«J'ai été chassé de l'université parce que je n'étais pas considéré comme un assez bon musulman. Je me suis mis à vendre des livres et des vêtements pour nourrir ma famille. Un soir, j'ai assisté au lynchage de Moudjahidin par des miliciens du régime. J'ai décidé de les rejoindre et je me suis mis à distribuer leur journal. Cette idée d'une société fraternelle et sans classe a séduit le fils de paysans pauvres que j'étais. A cette époque-là, le mouvement jouissait d'une assise populaire incroyable, en particulier chez les universitaires et la petite bourgeoisie. J'ai quitté la capitale en 1983 pour le Kurdistan, où les Moudjahidin s'adonnaient à la lutte armée. J'avais 25 ans. Nous faisions des gardes de nuit, participions à diverses opérations. On m'a demandé un jour d'éliminer le chef de la région. J'avais du cyanure et de l'explosif avec moi, c'était une opération-suicide. Je n'ai jamais pu, il y avait toujours une femme ou un enfant qui traversait la rue au moment de passer à l'action. Je n'étais pas prêt à devenir un pion aveugle. Les relations se sont compliquées entre les Moudjahidin et moi. Je suis tombé amoureux d'une fille, ça n'a pas arrangé les choses.

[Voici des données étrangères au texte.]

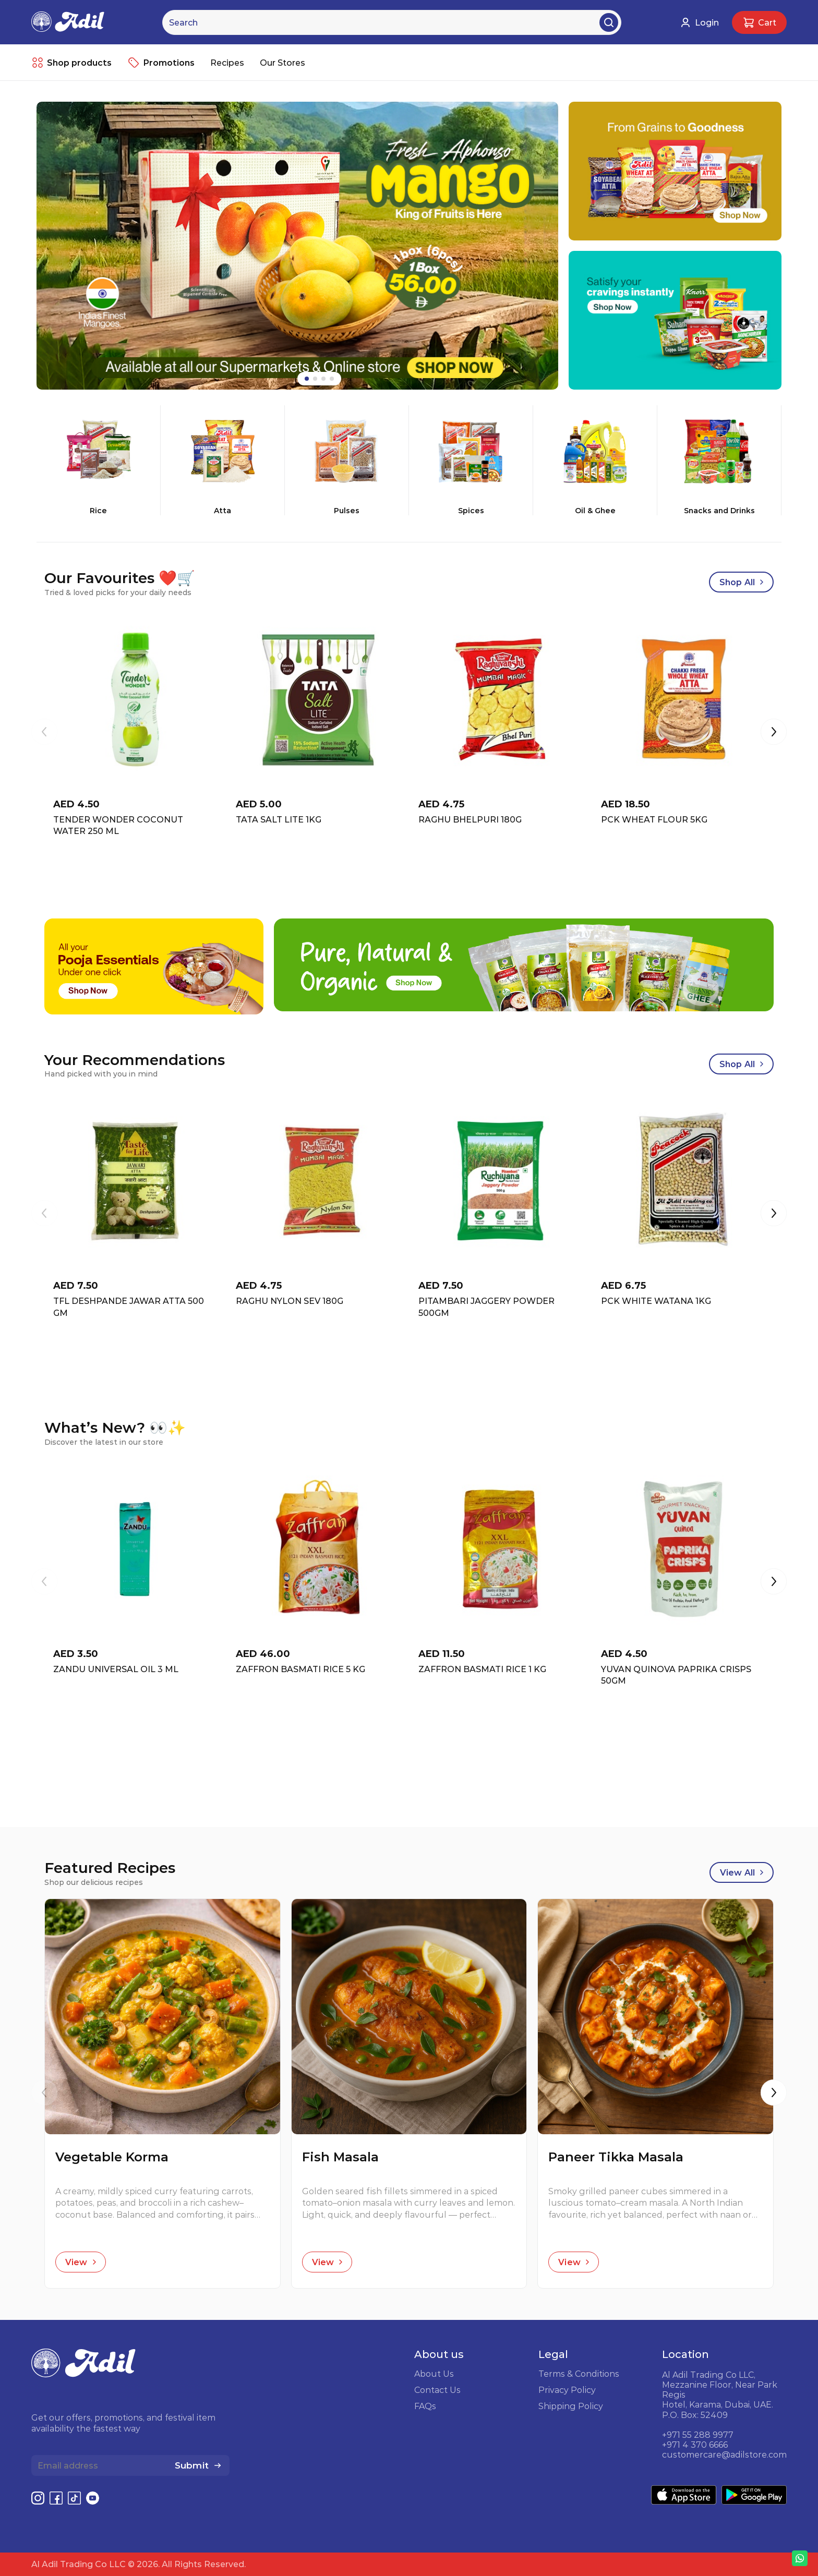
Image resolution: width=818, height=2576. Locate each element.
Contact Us (437, 2390)
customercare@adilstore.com (724, 2454)
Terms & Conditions (578, 2373)
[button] (774, 733)
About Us (434, 2373)
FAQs (425, 2406)
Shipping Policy (570, 2406)
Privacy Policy (567, 2390)
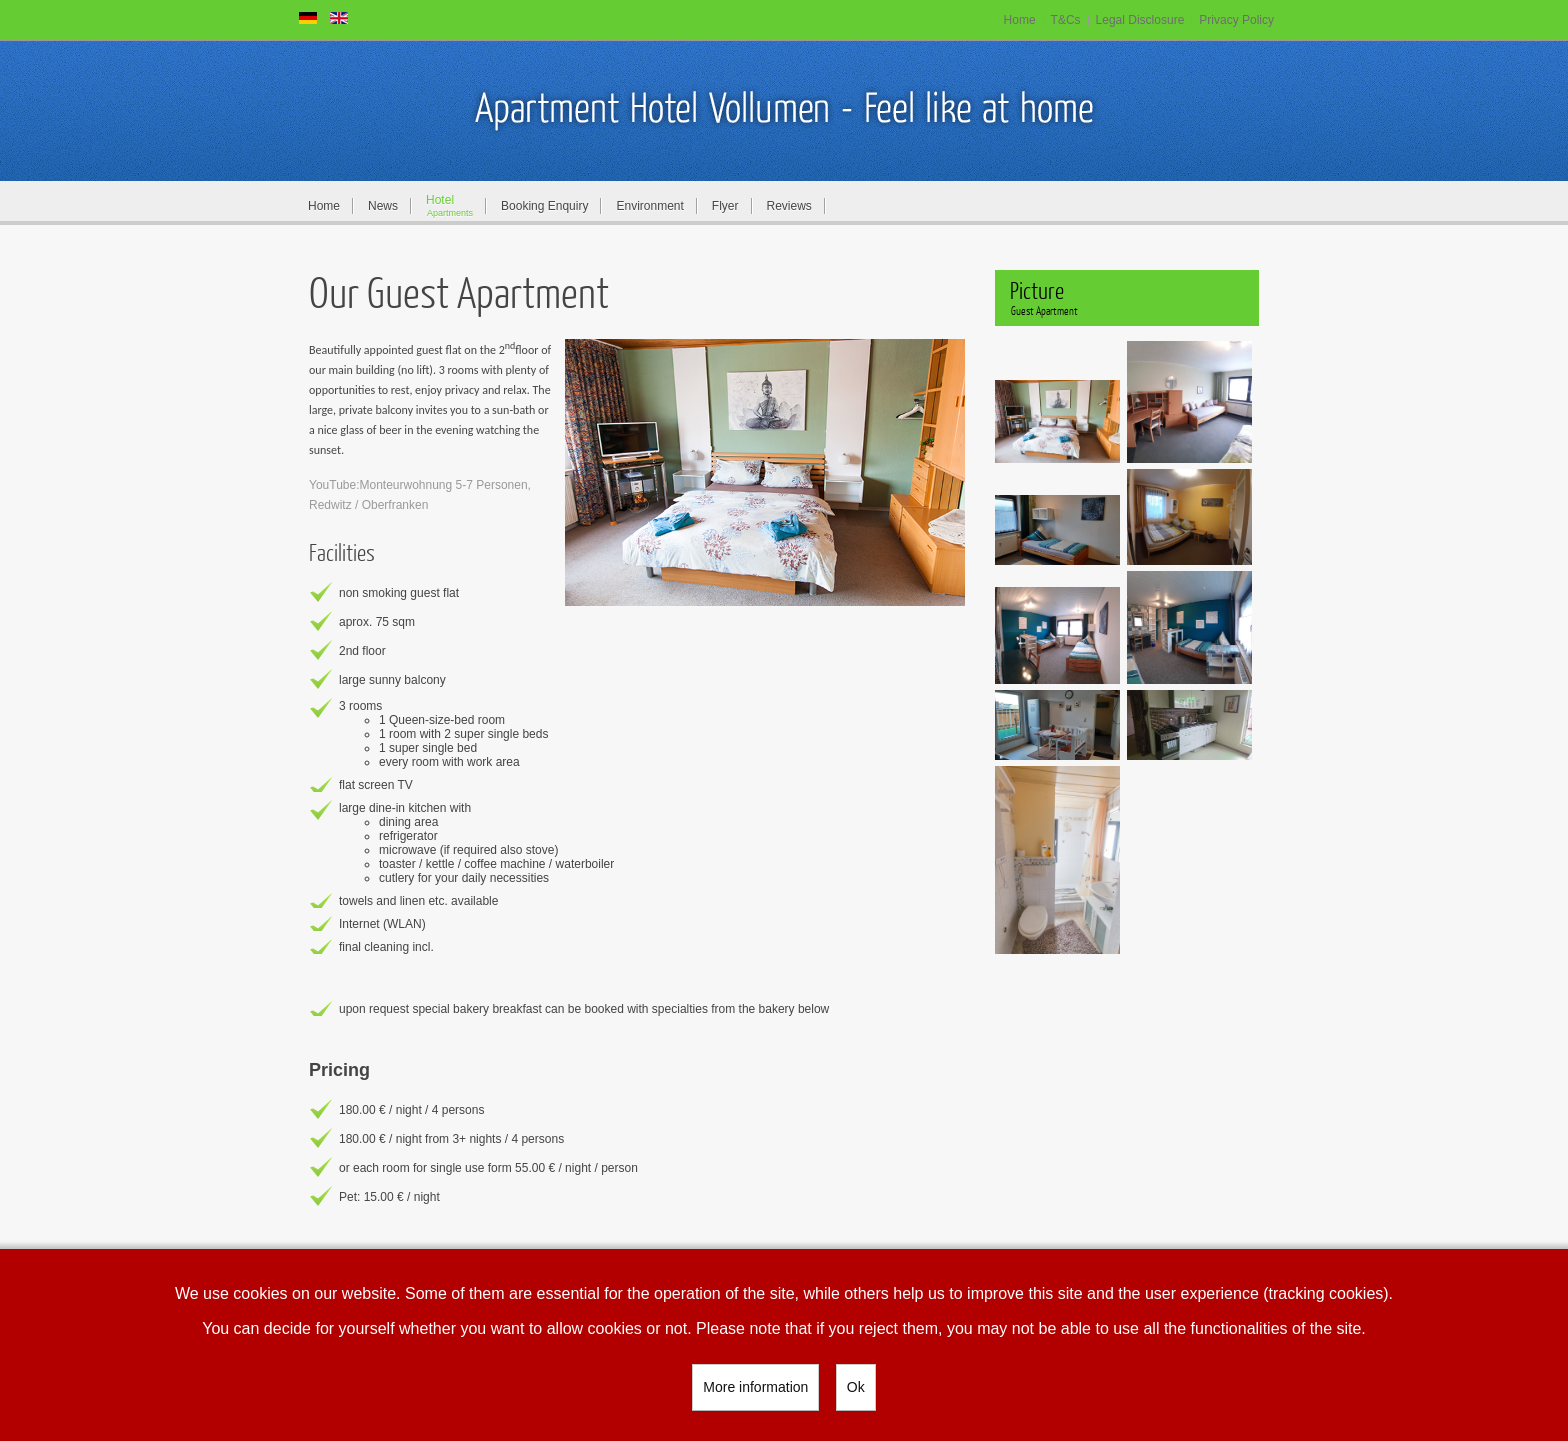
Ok (856, 1387)
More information (755, 1387)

Le mariage, ensuite, entre Massoud Radjavi et Maryam est très mal passé; on nous a dit que cela faisait partie de la révolution idéologique du parti alors qu'elle était l'épouse d'un autre cadre des Moudjahidin. Je ne comprenais pas. Je posais des questions et j'étais repoussé. Je ne comprenais pas que les autres acceptent et moi non, j'étais rongé par la culpabilité. La plupart de mes camarades étaient sincères, ils se battaient pour un changement idéologique en Iran. Au début, personne n'était là pour les beaux yeux de Maryam ou de Massoud, on voulait la justice, la liberté. Il n'y avait pas cette dérive sectaire, cette vénération des chefs. L'organisation était autoritaire, très organisée, mais je n'ai pas connu de cas de répression interne ou de torture. On nous mettait plutôt à l'isolement ou dans la «maison de repos», la demeure la plus proche du front régulièrement ciblée par l'armée iranienne.

Après de longues discussions, les Moudjahidin ont accepté de m'envoyer à Auvers-sur-Oise, sous une fausse identité imposée par le parti. Je m'occupais de la sécurité du siège. J'ai rompu définitivement en 1989. Personne ne m'en a empêché physiquement, mais j'ai subi des pressions psychologiques et affectives. Il m'a fallu près de quinze ans et un début de célébrité* pour retrouver ma véritable identité. J'ai dû me battre devant les tribunaux. C'est difficile d'imaginer quitter le mouvement pour les militants qui sont là depuis des années. Que peuvent-ils devenir sans identité et sans revenus dans un pays qui n'est pas le leur?»

* Raphaël-Karim Djavani est l'auteur de «Allah et moi» et «L'Enfant des blés» (Flammarion).